#### Exercise instructions:
From the entries that follow, copy exactly the lines beginning at the line holding "Where should I click to: Click the Type" and continuing through the line holding "The width and height of the screenshot is (1143, 842).".

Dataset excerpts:

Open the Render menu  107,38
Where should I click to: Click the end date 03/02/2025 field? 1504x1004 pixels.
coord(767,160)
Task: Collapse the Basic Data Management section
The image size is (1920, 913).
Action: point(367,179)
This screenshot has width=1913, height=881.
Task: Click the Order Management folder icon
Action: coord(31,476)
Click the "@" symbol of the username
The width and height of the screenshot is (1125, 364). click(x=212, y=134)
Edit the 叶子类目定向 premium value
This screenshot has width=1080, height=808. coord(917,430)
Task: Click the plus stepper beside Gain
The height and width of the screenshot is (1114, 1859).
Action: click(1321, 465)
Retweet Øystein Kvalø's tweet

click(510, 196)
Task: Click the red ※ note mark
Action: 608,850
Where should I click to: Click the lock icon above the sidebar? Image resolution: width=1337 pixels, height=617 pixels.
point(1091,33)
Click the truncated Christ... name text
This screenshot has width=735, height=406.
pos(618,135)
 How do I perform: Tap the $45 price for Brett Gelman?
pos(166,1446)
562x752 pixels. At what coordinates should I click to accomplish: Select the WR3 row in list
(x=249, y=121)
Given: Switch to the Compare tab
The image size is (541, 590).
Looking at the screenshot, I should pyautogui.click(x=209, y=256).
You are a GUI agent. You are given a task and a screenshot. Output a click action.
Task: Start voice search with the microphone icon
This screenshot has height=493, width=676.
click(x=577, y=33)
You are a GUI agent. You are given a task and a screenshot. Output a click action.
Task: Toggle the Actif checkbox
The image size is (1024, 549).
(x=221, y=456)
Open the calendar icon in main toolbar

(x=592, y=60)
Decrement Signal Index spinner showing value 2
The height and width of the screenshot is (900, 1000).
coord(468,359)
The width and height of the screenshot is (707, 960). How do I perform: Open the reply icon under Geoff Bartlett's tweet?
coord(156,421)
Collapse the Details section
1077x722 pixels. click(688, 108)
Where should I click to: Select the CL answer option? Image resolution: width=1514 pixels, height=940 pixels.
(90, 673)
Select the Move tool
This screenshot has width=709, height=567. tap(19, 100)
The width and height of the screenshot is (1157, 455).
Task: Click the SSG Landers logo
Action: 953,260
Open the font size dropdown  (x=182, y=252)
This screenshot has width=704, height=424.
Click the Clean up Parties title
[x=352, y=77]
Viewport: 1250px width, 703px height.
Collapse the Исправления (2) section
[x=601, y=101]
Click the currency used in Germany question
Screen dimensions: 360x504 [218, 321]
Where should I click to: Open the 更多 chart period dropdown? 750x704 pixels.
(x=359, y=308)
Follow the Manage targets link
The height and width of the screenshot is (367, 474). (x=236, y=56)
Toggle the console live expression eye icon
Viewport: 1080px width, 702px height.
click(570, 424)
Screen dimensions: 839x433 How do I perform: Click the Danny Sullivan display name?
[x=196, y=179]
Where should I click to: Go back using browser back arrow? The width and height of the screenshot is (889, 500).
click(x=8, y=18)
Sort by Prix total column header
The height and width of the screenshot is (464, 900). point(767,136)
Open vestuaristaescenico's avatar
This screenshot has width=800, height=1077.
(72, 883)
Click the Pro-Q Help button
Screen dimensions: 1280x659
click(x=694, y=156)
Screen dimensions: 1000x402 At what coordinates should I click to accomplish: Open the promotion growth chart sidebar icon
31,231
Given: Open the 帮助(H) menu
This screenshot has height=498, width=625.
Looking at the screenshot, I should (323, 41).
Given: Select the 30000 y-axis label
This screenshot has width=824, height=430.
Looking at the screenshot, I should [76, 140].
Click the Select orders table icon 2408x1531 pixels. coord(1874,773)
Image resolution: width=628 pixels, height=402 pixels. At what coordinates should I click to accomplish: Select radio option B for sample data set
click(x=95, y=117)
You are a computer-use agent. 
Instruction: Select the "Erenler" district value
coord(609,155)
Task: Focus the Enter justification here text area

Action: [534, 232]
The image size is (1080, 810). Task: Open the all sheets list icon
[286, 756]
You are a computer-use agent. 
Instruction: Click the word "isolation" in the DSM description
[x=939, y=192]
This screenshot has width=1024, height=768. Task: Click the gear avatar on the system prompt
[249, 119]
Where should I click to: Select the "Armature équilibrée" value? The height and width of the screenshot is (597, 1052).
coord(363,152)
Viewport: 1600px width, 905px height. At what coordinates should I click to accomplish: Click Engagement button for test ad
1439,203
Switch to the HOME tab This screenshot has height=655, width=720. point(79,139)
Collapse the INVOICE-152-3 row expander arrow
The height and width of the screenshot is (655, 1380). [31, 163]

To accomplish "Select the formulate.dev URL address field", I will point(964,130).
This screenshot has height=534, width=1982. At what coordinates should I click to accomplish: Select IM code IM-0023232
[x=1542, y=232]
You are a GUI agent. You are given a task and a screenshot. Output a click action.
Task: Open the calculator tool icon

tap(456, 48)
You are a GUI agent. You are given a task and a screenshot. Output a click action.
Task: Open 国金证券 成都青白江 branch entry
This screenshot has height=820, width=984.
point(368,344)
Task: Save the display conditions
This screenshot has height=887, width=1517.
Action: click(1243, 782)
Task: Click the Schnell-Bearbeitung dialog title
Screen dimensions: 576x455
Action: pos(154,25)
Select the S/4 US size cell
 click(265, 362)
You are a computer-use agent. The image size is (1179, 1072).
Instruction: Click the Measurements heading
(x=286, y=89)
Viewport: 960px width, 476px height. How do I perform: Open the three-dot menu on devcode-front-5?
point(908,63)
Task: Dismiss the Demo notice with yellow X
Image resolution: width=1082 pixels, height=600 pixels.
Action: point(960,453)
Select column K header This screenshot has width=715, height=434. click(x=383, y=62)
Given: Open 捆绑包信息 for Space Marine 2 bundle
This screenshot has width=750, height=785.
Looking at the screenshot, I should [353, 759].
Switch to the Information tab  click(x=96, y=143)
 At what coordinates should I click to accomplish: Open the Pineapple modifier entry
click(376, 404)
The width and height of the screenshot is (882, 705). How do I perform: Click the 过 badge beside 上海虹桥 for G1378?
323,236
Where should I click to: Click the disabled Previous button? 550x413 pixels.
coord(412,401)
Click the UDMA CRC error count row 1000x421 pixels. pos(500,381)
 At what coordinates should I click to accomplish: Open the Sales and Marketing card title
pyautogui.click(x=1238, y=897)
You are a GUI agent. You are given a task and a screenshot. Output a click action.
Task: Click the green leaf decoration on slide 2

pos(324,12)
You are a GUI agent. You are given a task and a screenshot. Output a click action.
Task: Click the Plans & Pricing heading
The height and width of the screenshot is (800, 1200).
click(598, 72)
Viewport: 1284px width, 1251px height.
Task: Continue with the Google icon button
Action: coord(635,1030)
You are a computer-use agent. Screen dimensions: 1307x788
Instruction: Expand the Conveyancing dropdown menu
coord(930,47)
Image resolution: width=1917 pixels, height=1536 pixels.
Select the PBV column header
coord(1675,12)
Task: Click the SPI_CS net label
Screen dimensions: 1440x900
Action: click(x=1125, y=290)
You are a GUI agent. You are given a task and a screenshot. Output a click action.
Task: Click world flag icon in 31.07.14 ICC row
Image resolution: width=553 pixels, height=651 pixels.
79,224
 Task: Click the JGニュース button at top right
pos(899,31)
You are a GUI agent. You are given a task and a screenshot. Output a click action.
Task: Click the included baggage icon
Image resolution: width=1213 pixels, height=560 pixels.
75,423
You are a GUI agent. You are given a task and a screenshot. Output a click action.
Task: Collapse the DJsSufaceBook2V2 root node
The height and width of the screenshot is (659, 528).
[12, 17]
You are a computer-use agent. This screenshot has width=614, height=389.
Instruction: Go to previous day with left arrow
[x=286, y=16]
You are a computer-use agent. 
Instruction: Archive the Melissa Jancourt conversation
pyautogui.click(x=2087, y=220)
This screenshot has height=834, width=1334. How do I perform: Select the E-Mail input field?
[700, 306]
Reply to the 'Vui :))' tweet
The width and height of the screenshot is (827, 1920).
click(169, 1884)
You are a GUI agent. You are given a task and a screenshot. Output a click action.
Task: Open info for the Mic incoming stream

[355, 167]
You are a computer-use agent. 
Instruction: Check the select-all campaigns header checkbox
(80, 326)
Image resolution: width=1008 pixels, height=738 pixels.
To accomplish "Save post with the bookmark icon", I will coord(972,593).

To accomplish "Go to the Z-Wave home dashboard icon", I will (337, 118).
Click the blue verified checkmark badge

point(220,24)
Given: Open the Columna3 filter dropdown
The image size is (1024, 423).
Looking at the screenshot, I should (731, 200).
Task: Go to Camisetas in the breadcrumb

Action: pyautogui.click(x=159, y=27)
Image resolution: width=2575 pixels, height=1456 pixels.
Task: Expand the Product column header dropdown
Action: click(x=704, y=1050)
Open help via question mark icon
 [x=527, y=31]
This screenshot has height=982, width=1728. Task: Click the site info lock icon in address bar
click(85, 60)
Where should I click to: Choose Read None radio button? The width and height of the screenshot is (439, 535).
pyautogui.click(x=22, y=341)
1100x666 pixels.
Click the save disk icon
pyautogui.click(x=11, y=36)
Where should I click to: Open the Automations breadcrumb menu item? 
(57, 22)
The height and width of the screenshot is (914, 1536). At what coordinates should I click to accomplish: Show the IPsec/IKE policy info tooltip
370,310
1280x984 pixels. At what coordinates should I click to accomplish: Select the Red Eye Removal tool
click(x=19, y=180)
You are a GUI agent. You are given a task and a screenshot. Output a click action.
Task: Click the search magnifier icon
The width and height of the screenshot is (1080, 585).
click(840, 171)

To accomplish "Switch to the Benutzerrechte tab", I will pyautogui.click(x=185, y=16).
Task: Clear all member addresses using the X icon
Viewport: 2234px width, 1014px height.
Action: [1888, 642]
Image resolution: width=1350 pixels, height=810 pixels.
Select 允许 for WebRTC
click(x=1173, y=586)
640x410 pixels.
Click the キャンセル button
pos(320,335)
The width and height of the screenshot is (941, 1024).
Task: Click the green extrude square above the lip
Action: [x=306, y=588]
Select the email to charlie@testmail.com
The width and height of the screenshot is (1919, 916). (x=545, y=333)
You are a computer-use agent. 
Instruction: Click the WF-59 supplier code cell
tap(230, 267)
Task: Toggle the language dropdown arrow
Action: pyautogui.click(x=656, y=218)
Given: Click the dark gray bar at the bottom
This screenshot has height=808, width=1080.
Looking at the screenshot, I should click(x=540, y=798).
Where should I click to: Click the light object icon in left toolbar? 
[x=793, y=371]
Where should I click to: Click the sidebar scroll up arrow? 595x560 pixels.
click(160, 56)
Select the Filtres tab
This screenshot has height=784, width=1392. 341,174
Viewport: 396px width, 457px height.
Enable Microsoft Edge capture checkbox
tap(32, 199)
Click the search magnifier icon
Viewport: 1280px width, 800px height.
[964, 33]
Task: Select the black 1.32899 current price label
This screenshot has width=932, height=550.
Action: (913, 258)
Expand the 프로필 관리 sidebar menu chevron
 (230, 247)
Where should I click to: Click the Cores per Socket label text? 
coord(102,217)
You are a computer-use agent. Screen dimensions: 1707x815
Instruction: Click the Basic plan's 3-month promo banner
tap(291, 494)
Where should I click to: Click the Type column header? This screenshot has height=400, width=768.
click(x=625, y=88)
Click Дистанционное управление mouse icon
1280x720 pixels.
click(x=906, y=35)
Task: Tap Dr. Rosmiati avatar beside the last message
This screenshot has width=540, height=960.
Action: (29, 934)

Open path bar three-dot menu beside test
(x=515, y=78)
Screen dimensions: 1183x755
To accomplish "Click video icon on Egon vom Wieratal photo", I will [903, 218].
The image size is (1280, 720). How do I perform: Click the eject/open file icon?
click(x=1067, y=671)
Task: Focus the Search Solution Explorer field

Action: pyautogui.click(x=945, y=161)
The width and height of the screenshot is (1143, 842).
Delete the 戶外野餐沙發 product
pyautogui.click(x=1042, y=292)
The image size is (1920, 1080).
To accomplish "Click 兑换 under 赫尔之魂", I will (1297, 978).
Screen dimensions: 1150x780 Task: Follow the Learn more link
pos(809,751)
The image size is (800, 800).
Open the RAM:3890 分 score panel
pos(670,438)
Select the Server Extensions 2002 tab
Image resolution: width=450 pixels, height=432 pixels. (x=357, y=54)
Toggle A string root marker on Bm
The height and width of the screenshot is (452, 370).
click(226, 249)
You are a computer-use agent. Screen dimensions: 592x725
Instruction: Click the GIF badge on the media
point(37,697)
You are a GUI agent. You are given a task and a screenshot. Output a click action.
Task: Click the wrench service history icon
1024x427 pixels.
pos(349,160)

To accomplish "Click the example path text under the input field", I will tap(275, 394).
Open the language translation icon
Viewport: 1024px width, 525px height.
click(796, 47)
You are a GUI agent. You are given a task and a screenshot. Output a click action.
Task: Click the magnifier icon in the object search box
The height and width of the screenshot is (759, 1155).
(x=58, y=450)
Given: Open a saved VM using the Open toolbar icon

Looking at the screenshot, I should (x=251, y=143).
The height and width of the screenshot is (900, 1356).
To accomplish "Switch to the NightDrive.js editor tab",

#### Reply:
Where should I click to: Click the Type column header? This screenshot has height=400, width=768.
click(x=625, y=88)
Click Дистанционное управление mouse icon
1280x720 pixels.
click(x=906, y=35)
Task: Tap Dr. Rosmiati avatar beside the last message
This screenshot has width=540, height=960.
Action: (29, 934)

Open path bar three-dot menu beside test
(x=515, y=78)
Screen dimensions: 1183x755
To accomplish "Click video icon on Egon vom Wieratal photo", I will [903, 218].
The image size is (1280, 720). How do I perform: Click the eject/open file icon?
click(x=1067, y=671)
Task: Focus the Search Solution Explorer field

Action: pyautogui.click(x=945, y=161)
The width and height of the screenshot is (1143, 842).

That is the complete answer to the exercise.